- **Exercise requirements**: Only lines holding the word "each" should be copied from the material.

- **Extracted entries**:
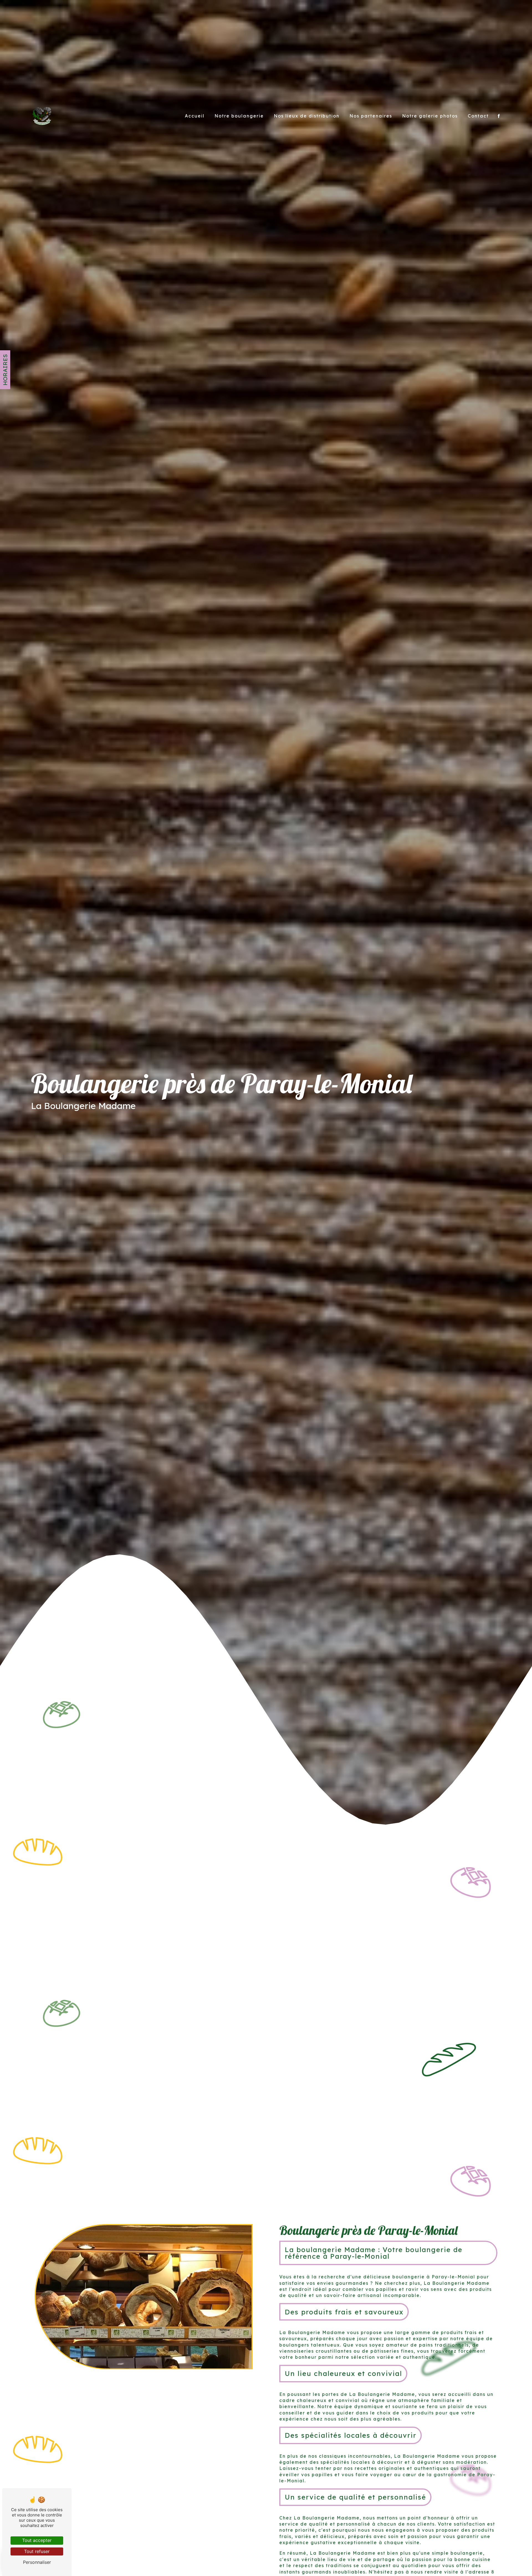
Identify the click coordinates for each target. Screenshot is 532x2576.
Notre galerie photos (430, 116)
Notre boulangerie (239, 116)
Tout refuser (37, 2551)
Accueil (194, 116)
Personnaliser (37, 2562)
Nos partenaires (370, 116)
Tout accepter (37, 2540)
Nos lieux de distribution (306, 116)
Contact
* * *
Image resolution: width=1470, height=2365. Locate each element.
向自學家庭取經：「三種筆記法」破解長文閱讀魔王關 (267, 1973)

- **Written solution**:
Identify the click coordinates for each target. Screenshot is 532x2576.
Image resolution: width=1470, height=2365. Locate each element.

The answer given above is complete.